Aside from the QA benefits we see in the collaboration, we also believe this provides mental health benefits by not over-stretching individuals. It has also allowed us to restructure the working day: we have shortened our days to 10am to 5pm with dedicated time for physical and mental wellbeing.
How do you incorporate environmental and social sustainability into your work?
Our design work always starts with developing an understanding of the site’s context through very detailed drawings; which start as shaded diagrammatic drawings, and build to detailed readings of the site and its surroundings.
For our Great Suffolk Yard project, this is all we presented at the first pre-application. We discussed the importance of different buildings on the site and its physical and social history without tabling any proposals. This approach allows us to build a relationship with the buildings and an understanding of how they contribute to the background of the lives of the community around them.
The project, now complete, developed from this analysis as a retrofit, adaption, and extension of the existing buildings around the existing work-a-day yard - itself a typology specific to Southwark. The loose fit, adaptable scheme provides the same saleable area as the preceding demolition and new build proposals by others, without the loss of significant embodied carbon and shared histories on the site.
Our Low Line arches projects provide facilities for the benefit of local communities and businesses in unused and underused arches along the Victorian railway viaduct between London Bridge and Bermondsey.
By contrast to conventional arch fit outs, we sought to retain the rough, characterful, layered histories of the arches and their relationship to the streetscape. Where it is not required, we stripped off the waterproofing to reveal the incredible hand-built brick vaults supporting the railway. Our interventions are pulled away from the brickwork and free-standing. They can be demounted, removed, and installed in new arches to minimise their environmental impact.
Our proposals were developed through friendly critical feedback from the Friends of the Low Line, the GLA, and the BIDs. The arches continue to provide the backdrop to community life they provided before our proposals were built. The uses of the arches include a bike hub, last mile delivery logistics centre, urban gardener facilities, workspace, and flexible community space (which has been used for classes, exhibitions, and a polling station for the general election among many other uses).

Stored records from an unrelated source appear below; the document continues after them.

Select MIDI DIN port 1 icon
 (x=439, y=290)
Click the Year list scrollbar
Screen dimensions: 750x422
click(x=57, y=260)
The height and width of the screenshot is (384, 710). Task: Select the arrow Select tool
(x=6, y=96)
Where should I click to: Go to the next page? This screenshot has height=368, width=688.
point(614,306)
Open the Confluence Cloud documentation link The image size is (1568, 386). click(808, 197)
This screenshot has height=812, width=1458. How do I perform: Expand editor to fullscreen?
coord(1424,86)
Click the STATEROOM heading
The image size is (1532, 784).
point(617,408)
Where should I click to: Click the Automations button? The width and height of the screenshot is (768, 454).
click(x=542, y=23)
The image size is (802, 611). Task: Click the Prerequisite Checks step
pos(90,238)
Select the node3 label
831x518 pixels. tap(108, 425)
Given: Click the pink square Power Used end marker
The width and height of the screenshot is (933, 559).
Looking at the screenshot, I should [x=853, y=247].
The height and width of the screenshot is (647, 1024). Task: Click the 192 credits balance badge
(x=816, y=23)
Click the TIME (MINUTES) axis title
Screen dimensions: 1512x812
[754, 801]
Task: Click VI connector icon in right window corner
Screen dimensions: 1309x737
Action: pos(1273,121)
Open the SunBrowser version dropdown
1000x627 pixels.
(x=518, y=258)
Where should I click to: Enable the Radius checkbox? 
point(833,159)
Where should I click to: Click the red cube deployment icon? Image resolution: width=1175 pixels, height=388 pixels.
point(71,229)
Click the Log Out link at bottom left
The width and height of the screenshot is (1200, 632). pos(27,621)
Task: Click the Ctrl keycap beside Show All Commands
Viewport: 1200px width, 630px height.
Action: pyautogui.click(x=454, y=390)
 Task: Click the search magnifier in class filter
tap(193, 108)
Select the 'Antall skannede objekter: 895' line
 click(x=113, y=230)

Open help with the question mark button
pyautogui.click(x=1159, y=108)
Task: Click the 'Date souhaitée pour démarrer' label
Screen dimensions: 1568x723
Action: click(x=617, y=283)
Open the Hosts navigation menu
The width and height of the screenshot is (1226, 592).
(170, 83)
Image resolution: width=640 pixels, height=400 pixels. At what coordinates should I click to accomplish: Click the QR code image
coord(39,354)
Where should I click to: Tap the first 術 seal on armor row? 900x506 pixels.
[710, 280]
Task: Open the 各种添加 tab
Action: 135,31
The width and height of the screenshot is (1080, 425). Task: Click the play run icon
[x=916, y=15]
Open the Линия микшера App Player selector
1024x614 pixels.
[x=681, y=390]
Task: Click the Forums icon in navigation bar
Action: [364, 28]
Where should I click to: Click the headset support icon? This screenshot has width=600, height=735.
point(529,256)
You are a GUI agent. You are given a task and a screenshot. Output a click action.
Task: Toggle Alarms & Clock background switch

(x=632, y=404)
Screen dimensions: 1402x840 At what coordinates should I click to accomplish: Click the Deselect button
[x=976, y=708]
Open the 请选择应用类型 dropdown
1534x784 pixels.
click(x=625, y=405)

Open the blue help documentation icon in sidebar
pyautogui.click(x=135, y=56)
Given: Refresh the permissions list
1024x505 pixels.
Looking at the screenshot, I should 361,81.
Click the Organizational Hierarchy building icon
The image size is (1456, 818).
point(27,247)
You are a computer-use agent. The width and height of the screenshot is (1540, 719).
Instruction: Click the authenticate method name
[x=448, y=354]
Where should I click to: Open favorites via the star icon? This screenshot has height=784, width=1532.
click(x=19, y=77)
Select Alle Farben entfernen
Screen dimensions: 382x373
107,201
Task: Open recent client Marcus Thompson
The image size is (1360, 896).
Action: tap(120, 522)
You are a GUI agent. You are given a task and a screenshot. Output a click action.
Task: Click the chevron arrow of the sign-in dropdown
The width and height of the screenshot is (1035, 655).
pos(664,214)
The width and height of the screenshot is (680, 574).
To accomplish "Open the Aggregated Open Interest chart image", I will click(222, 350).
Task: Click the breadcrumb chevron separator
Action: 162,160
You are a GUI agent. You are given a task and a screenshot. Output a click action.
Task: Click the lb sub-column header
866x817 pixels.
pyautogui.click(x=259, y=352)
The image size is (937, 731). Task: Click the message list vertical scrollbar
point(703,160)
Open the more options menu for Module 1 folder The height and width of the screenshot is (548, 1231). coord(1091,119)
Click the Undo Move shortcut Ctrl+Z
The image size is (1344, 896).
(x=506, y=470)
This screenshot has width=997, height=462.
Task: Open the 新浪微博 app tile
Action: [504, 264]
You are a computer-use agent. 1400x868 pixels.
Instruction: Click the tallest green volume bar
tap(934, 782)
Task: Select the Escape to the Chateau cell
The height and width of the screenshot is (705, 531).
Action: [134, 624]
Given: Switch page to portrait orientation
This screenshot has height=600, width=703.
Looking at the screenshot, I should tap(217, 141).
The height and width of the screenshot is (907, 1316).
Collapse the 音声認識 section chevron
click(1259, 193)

Both projects demonstrate how we incorporate environmental and social sustainability into our work: taking a retrofit approach to maintain and build on the shared social histories, with a loose fit, adaptable design to ensure long term viability.
What’s the most exciting project you’ve got coming up and why?
We have been working as one of 12 architects with Human Nature on their groundbreaking Phoenix project in Lewes, which is a scheme that enthusiastically takes on so much that we must address as an industry. It will be the UK’s largest timber neighbourhood and seeks to turn the imperatives of the climate and natural emergencies into opportunities for better design, placemaking, and healthier living.
It is a project we were delighted to see consented at committee earlier this year. It has the potential to demonstrate how we can significantly change what and how our industry goes about building communities and places.
It is exciting to us for these reasons, but also because the ambitions of the client and project encapsulate so much about why we set up New-works: making deliberate changes and space to proactively foster creativity and wellbeing.